IR型のカジノは、24時間365日、その気になれば永遠にギャンブルに興じることができる。著書に『カジノ幻想』があり、カジノの脆弱性と過剰な社会的コストについて詳しい静岡大学・人文社会科学部経済学科教授の鳥畑与一さんは「ほかのギャンブルよりも危険」だと指摘する。
「例えばパチンコなら22時で閉まりますし、競馬や競輪もレース開催日が決まっています。でもカジノは時計も窓もない空間で、アルコールの提供もあり、望めばいつまででもギャンブルができる」
そうなれば、依存症が疑われる人の数はどこまで増えるか。しかも、ギャンブル依存症になっても当人はそれを認めず、周囲に隠す傾向にある。それは男性より女性のほうが顕著だ。

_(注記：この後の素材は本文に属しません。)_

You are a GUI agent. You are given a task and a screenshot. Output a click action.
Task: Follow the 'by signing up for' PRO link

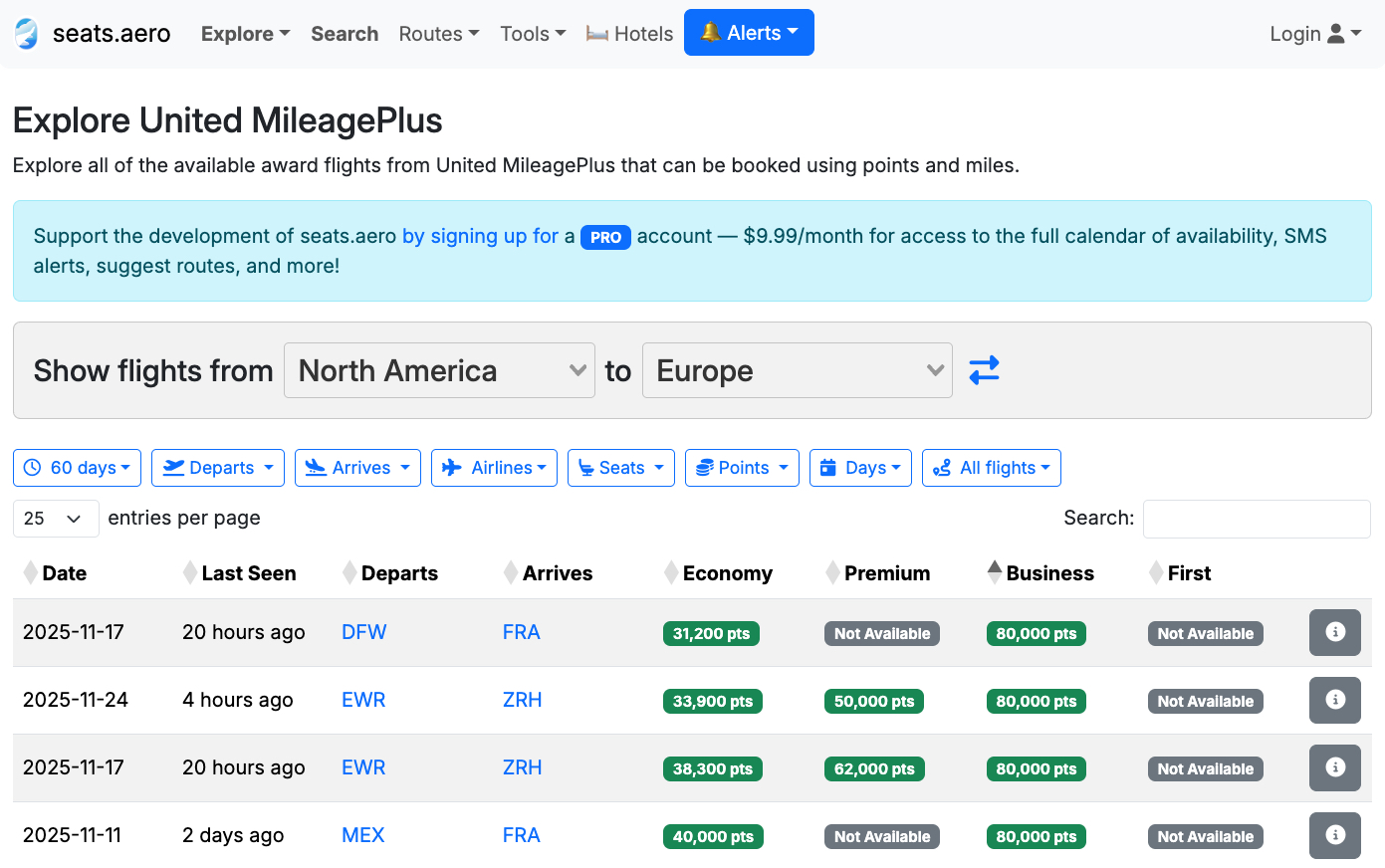tap(481, 236)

「アメリカで女性のギャンブラーには、逃避型ギャンブラーが多いといわれています。女性は社会生活の中で、子育てに家事、仕事やママ友などの人間関係、家庭内DVもあるでしょうし、シングルマザー家庭であれば生活苦もあります。そういった精神的負担による苦しみや寂しさから逃れて、自分を解放する場としてカジノを利用する女性が多いんです。

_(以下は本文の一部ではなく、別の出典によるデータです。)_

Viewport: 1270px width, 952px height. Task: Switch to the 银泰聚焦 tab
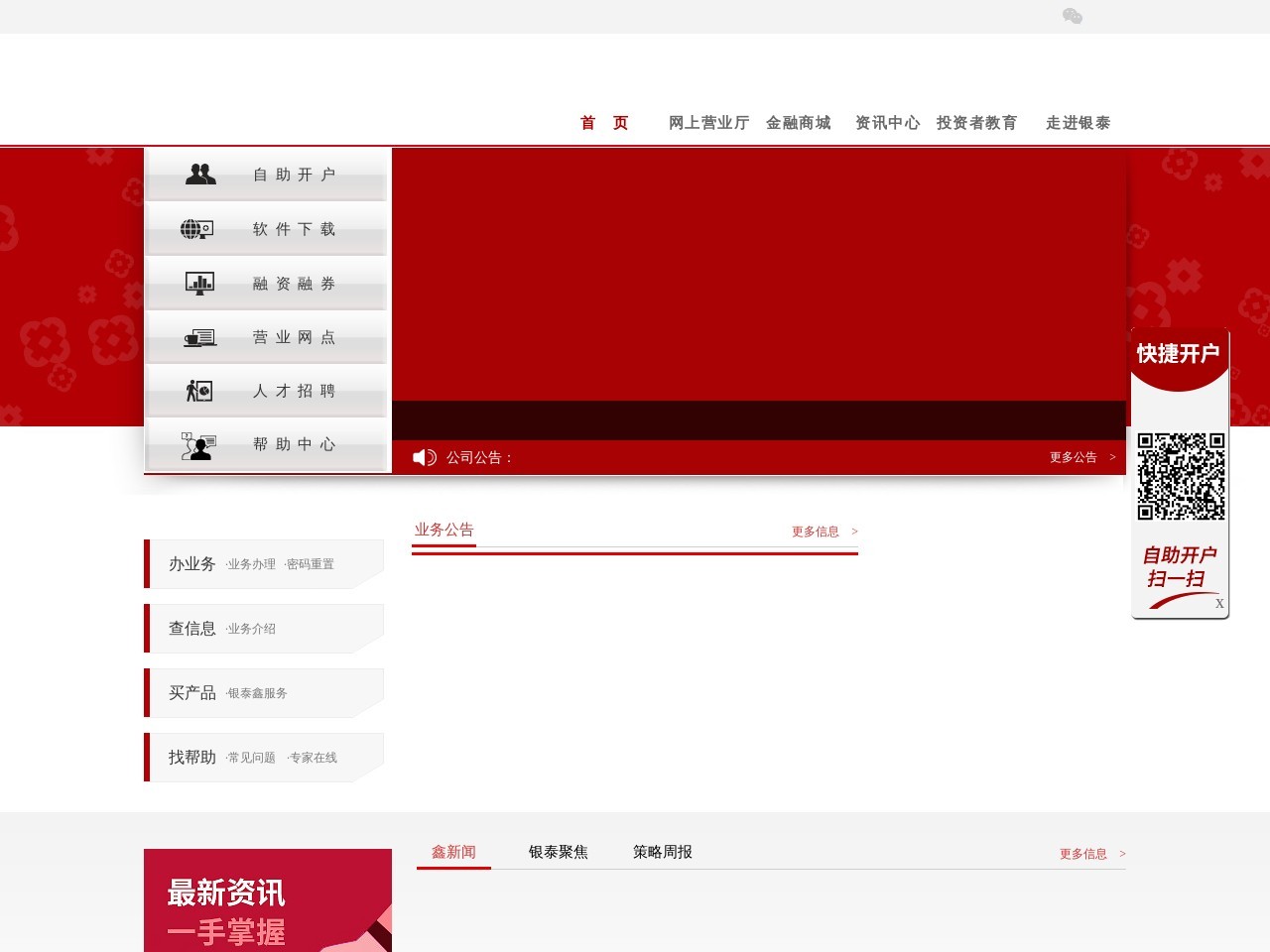(558, 852)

そして深刻なのは、女性が家計を任されることが多いので、生活費や貯金を使い込んでしまう。いまだ男女の役割分担が残っている国では、女性のギャンブル依存症は深刻な形で出ますが、日本もそうです。パチンコをするために炎天下の車に子供を残して、死亡させてしまった事件は後を絶ちません。すでに日本ではギャンブル依存症が問題になっているのに、さらに危険なカジノを導入する理由がぼくには見あたりません」(鳥畑さん)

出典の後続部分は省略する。